Отрывок →
Благодаря этому проза и поэзия — замкнутые семантические категории, прозаический смысл всегда отличен от поэтического, с этим согласуется тот факт, что и синтаксис, и самая лексика поэзии и прозы существенно различны.
Но при внесении в стих прозаических принципов конструкции (а равно и при внесении в прозу стиховых принципов) несколько меняется соотношение между деформирующим и деформируемым, хотя замкнутые семантические ряды поэзии и прозы и не нарушаются, — так происходит обогащение прозы новым смыслом за счет поэзии и обогащение поэзии новым смыслом за счет прозы. (Ср. приведенное выше письмо. Ив. Киреевского.)
Таким образом, в прозе и в поэзии звучание и значение слова неравноценны: изучение отдельно то семантики, то звучания в поэзии и прозе (может быть, необходимое при первичном расчленении материала и полезное педагогически) в сущности расчленяет взаимно обусловливающие друг друга и притом неоднозначащие элементы. Изучая звучание в прозе, мы не должны упускать из виду, что оно деформировано семантикой, говоря о поэтической семантике, мы обязаны помнить, что имеем дело с деформированным смыслом. Лучше всего это сказывается при изучении поэтического стиля, богатого прозаизмами, и стиля прозы с явным внесением стиховых приемов. Прозаические ингредиенты, вступая в конструкцию стиха, становятся элементами метра, инструментовки и т.д. и подчиняются его принципу — деформации значения звуком. Благодаря необычайному освежению звуковой стороны прозаизмов, происходящему от того, что они вступают в звуковые связи с соседними словами, стихами и т.д., слова и выражения, совершенно бесцветные и неразличимые в прозе, становятся крайне ощутительными смысловыми элементами в поэзии [10]. Подобно этому, внесение рифм и т.п. в прозу именно благодаря семантической антиципации — повышает звуковую их ощутительность, так, шаблонные для стихов рифмы не будут такими в прозе. Так обогащаются взаимно поэзия и проза [11].
Но как только прозаизм, внесенный в поэтический ряд, всецело вовлекается в него, начинает деформироваться звучанием наравне с элементами поэтической речи — смысловое освежение исчезает — он целиком переходит в поэтический ряд и становится элементом поэтической речи. Напротив, некоторые стиховые звучания (известные ритмы) могут прочно срастись с звуковым составом прозы, стать привычными с звуковой стороны, потерять звуковую свежесть. Особую важность, следовательно, приобретает здесь историческая постановка вопроса.
Итак, мы не вправе относиться к семантическим элементам стихотворной речи так же, как к семантическим элементам речи прозаической. Смысл поэзии иной по сравнению со смыслом прозы. Такая ошибка возникает легче всего, когда обычный для прозы вид (роман, например), тесно спаянный с конструктивным принципом прозы, внедрен в стих. Семантические элементы здесь прежде всего деформированы стихом.

Записанные данные
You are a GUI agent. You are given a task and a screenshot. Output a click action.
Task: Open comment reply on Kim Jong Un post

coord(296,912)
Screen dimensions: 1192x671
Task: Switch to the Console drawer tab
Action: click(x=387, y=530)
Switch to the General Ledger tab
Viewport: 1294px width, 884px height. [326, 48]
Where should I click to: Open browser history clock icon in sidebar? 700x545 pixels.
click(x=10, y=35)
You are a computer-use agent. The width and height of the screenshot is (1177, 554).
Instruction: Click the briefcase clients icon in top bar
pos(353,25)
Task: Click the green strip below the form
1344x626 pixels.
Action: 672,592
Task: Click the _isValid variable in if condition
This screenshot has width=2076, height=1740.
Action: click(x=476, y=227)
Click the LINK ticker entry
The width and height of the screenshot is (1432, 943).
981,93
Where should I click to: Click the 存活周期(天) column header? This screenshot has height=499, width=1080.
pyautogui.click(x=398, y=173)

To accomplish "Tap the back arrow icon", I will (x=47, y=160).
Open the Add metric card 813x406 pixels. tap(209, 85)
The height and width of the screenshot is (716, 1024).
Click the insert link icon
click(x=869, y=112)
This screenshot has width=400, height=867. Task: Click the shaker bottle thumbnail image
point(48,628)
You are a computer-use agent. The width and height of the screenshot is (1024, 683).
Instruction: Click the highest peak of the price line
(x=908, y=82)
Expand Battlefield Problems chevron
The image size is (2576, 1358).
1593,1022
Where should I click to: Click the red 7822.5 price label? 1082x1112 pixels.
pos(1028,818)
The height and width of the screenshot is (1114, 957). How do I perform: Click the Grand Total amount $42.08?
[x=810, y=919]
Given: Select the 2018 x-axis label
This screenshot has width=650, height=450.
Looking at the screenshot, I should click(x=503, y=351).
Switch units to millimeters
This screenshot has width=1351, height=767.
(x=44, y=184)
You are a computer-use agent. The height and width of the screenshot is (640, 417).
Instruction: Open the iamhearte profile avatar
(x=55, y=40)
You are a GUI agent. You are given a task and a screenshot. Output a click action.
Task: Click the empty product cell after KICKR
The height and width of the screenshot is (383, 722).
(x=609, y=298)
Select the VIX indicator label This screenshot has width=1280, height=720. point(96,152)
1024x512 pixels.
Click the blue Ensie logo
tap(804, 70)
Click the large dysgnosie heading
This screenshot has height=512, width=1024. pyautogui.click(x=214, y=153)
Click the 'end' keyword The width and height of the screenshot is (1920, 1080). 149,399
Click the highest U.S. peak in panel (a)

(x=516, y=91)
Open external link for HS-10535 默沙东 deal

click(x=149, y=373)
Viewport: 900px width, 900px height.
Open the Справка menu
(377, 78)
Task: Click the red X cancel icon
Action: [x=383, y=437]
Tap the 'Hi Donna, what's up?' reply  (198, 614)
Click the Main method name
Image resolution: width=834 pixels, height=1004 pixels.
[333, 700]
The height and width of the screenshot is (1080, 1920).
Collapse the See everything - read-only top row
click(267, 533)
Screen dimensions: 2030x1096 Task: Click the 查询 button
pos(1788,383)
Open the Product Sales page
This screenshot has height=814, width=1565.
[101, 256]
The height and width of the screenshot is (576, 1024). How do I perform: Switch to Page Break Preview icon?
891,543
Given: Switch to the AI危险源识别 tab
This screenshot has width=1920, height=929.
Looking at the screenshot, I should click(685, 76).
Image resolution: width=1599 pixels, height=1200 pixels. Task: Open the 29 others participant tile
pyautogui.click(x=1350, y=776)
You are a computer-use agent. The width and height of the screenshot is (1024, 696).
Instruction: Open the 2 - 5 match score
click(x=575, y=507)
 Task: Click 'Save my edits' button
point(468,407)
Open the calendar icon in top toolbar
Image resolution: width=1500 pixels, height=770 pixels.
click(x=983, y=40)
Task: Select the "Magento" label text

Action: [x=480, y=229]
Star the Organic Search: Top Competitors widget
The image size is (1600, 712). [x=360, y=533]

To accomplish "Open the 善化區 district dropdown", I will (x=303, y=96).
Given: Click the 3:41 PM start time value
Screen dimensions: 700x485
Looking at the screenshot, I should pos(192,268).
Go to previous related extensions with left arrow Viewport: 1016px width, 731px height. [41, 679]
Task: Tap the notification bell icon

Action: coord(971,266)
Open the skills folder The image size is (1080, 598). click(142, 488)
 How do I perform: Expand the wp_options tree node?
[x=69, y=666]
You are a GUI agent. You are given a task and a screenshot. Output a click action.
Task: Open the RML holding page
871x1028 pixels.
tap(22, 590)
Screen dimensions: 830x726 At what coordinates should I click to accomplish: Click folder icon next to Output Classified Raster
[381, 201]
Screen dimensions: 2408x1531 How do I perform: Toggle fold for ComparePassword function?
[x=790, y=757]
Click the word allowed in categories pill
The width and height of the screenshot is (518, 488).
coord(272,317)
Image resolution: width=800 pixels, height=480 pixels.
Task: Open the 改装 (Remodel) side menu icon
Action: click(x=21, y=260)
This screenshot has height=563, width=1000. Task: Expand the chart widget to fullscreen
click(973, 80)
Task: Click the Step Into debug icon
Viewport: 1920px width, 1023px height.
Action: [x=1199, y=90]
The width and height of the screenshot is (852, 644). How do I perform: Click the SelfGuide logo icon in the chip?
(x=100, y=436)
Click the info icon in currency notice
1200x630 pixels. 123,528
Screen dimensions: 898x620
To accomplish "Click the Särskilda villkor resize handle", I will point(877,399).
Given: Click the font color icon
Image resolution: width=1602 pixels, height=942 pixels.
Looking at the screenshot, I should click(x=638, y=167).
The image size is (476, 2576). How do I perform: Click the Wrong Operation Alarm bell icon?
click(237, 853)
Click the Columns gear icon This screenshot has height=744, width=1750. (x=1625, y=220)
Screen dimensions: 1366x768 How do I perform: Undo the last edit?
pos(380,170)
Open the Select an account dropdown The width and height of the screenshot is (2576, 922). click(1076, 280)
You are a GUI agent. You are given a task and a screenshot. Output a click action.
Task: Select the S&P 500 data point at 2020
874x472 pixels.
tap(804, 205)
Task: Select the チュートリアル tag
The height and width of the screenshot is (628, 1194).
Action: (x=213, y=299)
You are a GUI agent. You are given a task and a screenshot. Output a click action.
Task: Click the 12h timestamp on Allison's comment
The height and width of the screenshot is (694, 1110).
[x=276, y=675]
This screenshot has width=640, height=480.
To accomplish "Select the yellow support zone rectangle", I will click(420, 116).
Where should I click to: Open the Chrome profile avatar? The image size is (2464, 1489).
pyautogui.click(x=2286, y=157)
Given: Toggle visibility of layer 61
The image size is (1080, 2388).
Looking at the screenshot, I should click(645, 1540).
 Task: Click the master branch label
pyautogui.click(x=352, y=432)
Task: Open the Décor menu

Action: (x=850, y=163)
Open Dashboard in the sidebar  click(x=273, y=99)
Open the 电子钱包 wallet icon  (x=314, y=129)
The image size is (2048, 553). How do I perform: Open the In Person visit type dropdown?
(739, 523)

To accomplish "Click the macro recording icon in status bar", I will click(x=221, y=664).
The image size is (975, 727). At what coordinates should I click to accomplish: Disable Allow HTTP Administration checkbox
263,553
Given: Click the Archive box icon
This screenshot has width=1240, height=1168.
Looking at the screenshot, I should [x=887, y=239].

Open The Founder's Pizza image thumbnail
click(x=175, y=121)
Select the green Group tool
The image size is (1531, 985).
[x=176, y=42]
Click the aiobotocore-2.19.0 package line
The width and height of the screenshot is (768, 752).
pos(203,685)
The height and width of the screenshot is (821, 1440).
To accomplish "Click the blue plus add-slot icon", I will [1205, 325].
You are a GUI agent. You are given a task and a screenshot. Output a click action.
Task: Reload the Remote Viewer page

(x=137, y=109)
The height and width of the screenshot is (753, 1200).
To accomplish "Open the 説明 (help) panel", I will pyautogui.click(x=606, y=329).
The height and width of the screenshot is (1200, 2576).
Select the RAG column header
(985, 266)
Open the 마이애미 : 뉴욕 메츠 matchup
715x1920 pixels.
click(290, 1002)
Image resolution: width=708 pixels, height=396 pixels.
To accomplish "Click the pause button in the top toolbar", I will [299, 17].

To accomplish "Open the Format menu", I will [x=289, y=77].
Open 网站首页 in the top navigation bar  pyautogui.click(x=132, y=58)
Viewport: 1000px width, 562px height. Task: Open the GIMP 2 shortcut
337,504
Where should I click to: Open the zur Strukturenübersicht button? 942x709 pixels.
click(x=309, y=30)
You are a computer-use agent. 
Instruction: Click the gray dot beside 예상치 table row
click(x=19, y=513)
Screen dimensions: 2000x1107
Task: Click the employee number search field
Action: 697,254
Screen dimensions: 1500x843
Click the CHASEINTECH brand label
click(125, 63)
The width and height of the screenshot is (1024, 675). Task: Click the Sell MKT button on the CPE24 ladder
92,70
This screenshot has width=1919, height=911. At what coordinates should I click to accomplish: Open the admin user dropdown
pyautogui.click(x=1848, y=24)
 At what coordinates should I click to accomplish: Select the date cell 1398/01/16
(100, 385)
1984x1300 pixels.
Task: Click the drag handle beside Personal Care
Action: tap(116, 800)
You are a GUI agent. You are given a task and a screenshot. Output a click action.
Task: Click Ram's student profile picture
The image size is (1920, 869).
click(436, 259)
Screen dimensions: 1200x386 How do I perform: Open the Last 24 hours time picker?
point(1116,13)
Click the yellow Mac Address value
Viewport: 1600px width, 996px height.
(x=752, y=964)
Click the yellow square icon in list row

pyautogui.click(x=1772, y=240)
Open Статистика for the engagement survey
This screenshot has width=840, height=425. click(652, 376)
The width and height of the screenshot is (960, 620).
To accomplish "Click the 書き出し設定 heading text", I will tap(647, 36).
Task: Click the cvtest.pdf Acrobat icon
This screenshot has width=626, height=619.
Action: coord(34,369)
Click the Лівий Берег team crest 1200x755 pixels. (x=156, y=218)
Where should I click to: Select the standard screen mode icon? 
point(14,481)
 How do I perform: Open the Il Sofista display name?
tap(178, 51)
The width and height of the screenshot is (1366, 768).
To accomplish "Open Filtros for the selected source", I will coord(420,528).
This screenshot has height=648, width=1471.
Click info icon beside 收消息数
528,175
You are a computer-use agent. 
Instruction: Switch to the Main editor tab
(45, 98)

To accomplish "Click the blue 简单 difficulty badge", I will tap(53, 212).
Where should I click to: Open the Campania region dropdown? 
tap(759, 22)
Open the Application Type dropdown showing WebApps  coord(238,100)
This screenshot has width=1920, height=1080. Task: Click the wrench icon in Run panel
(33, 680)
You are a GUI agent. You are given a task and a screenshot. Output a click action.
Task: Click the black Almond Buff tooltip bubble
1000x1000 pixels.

Части задания →
#1 Выпишите без изменений часть записей от строки, содержащей «Viewport: 1000px width, 562px», до строки, содержащей «pyautogui.click(x=1848, y=24)», включая обе эти строки.
#2 Продолжите отрывок о различии смысла в поэзии и прозе после его последнего предложения.
Текст и записи никак не связаны друг с другом.

Ответы по заданиям →
#1
Viewport: 1000px width, 562px height. Task: Open the GIMP 2 shortcut
337,504
Where should I click to: Open the zur Strukturenübersicht button? 942x709 pixels.
click(x=309, y=30)
You are a computer-use agent. 
Instruction: Click the gray dot beside 예상치 table row
click(x=19, y=513)
Screen dimensions: 2000x1107
Task: Click the employee number search field
Action: 697,254
Screen dimensions: 1500x843
Click the CHASEINTECH brand label
click(125, 63)
The width and height of the screenshot is (1024, 675). Task: Click the Sell MKT button on the CPE24 ladder
92,70
This screenshot has width=1919, height=911. At what coordinates should I click to accomplish: Open the admin user dropdown
pyautogui.click(x=1848, y=24)

#2
Крупнейшей семантической единицей прозаического романа является герой — объединение под одним внешним знаком разнородных динамических элементов. Но в ходе стихового романа эти элементы деформированы, сам внешний знак приобретает в стихе иной оттенок по сравнению с прозой. Поэтому герой стихового романа не есть герой того же романа, переложенного в прозу. Характеризуя его как крупнейшую семантическую единицу, мы не будем забывать своеобразной деформации, которой подверглась она, внедрившись в стих. Таким стиховым романом был ‘Евгений Онегин’, и такой деформации подверглись все герои этого романа.
Там, где речь шла о тех литературных родах, где стих, по-видимому, должен бы играть второстепенную, служебную роль — в драме, например, — Пушкин всегда подчеркивал примат словесной, стиховой стороны в таких произведениях. Он писал о лобановском переводе ‘Федры’: ‘Кстати о гадости — читал я ‘Федру’ Лобанова — хотел писать на нее критику, не ради Лобанова, а ради маркиза Расина — перо вывалилось из рук. И об этом у вас шумят, и это называют ваши журналисты прекраснейшим переводом известной трагедии г. Расина! Voulez-vous decouvrir la trace de ses pas [12] — надеешься найти
Тезея жаркий след иль темные пути —
мать его в рифму! вот как всё переведено! А чем же и держится Иван Иванович Расин, как не стихами, полными смысла, точности и гармонии! План и характеры ‘Федры’ верх глупости и ничтожества в изобретении — Тезей не что иное, как первый Мольеров рогач, Ипполит, le superbe, le fier Hyppolite — et meme un peu farouche [13], Ипполит, суровый скифский <,…>, — не что иное, как благовоспитанный мальчик, учтивый и почтительный —
D’un mensonge si noir [14]… и проч.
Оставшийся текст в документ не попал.